# Work instructions
Write out again, exactly, the lines below starting at the one with "648x448 pixels." and ending at the one with "Task: Click the Get Flighty button".

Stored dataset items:
◆ ◆ ◆ ◆ ◆
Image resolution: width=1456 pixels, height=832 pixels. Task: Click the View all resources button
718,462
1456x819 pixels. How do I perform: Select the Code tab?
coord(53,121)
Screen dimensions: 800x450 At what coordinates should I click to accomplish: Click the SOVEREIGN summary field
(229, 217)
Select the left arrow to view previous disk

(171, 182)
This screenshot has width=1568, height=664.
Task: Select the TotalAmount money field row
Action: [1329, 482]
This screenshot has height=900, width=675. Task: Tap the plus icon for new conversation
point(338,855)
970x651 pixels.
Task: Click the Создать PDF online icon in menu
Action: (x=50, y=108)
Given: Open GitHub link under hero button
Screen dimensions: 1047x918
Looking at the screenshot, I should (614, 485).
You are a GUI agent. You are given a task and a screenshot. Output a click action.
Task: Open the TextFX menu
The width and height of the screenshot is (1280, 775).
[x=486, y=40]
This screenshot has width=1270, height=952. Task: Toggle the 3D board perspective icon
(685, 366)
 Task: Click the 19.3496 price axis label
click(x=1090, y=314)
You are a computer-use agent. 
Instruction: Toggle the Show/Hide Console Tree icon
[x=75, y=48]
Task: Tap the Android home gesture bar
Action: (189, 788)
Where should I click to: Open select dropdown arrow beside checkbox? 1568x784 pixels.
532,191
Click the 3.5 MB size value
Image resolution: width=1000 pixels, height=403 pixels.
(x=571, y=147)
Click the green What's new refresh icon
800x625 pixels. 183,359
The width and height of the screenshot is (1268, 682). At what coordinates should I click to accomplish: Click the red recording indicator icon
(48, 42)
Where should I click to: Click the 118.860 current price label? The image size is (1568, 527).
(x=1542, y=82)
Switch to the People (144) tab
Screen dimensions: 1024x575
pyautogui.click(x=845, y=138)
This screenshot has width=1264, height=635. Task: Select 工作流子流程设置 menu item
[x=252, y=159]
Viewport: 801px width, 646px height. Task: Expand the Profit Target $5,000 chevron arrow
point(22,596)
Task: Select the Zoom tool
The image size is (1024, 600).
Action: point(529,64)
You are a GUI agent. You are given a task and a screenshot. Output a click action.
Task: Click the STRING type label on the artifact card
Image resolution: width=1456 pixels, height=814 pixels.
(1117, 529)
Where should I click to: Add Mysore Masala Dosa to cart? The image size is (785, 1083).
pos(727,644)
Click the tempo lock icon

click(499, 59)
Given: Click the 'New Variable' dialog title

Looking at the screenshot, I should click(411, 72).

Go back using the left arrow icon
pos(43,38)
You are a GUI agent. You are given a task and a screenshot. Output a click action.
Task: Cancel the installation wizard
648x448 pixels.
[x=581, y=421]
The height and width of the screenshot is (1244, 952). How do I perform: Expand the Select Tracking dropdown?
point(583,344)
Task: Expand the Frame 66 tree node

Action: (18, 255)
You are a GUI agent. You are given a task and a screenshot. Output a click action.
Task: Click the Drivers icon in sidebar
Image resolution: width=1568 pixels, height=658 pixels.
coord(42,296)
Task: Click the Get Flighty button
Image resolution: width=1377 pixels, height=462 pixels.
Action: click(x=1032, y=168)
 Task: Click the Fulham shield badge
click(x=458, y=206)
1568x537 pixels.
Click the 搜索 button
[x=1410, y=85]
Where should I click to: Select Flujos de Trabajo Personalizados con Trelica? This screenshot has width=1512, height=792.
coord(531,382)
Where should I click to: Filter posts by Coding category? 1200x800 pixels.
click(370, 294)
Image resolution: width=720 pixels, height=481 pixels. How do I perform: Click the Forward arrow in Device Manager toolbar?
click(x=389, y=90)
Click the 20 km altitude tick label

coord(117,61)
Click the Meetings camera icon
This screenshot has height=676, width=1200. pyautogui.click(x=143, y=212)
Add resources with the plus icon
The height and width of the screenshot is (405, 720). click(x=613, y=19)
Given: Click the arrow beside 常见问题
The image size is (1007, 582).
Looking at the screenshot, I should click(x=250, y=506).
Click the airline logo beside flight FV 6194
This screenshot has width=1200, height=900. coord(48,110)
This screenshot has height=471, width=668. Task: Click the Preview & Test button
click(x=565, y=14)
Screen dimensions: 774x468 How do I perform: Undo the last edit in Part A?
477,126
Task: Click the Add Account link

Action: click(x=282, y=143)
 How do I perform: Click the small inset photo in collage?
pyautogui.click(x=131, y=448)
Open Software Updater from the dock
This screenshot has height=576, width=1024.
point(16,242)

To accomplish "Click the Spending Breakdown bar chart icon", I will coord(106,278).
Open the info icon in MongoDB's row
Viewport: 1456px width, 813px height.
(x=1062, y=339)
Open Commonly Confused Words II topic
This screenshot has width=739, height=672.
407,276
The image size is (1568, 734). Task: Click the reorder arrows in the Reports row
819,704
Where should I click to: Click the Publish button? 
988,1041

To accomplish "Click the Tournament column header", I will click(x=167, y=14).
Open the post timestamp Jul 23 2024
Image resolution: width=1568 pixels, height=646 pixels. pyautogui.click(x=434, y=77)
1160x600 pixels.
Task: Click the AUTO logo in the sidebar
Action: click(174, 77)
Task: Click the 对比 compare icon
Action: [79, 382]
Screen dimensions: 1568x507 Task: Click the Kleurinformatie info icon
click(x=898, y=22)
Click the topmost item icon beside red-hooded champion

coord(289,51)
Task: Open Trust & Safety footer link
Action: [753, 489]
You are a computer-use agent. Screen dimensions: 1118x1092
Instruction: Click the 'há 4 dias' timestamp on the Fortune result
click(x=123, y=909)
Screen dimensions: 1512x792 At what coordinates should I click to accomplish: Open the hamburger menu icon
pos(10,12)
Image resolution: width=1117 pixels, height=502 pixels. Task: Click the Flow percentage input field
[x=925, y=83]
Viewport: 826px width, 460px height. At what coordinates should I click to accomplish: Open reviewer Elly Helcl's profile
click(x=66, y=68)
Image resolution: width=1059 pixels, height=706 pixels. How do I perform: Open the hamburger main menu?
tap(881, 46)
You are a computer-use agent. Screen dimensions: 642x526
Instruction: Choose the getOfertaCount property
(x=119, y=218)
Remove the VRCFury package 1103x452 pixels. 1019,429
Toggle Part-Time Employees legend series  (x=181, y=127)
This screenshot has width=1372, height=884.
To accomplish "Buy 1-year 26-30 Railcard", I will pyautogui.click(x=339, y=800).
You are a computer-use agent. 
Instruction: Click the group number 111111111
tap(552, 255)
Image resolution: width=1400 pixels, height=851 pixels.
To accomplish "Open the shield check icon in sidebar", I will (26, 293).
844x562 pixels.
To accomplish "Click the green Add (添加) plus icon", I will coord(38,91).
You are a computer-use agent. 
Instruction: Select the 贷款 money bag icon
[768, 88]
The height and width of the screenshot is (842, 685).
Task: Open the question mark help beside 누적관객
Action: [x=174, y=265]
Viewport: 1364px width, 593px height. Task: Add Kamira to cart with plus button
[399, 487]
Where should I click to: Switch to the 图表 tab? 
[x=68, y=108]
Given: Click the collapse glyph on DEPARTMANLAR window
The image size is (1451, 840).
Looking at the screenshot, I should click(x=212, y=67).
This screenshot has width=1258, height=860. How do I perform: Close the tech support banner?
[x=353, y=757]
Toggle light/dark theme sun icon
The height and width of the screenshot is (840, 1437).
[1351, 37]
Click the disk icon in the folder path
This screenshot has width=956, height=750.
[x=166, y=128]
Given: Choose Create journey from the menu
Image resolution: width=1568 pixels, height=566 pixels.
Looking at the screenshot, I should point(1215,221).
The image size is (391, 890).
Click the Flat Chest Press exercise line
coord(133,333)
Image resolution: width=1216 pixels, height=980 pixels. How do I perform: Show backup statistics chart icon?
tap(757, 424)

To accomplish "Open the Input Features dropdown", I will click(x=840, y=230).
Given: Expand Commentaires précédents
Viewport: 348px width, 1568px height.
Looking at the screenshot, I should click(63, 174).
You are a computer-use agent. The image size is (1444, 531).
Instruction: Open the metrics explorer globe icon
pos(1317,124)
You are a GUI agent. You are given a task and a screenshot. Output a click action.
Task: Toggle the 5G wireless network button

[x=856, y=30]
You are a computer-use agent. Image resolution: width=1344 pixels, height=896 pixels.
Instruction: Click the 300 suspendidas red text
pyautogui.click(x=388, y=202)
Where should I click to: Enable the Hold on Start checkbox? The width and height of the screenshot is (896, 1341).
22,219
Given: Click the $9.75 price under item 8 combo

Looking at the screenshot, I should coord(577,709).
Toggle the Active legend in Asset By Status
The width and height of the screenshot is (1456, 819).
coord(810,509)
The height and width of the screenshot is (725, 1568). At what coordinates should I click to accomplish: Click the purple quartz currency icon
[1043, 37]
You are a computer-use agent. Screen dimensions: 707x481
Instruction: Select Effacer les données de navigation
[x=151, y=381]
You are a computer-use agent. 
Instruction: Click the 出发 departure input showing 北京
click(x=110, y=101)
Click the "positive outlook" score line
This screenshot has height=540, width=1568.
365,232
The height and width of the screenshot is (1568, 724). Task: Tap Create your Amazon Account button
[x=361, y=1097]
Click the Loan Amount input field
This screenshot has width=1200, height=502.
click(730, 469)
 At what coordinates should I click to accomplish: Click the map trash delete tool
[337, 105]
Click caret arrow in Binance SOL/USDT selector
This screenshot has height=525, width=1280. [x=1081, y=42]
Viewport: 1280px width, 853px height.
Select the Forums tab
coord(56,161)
◆ ◆ ◆ ◆ ◆
# The answer
648x448 pixels.
[x=581, y=421]
The height and width of the screenshot is (1244, 952). How do I perform: Expand the Select Tracking dropdown?
point(583,344)
Task: Expand the Frame 66 tree node

Action: (18, 255)
You are a GUI agent. You are given a task and a screenshot. Output a click action.
Task: Click the Drivers icon in sidebar
Image resolution: width=1568 pixels, height=658 pixels.
coord(42,296)
Task: Click the Get Flighty button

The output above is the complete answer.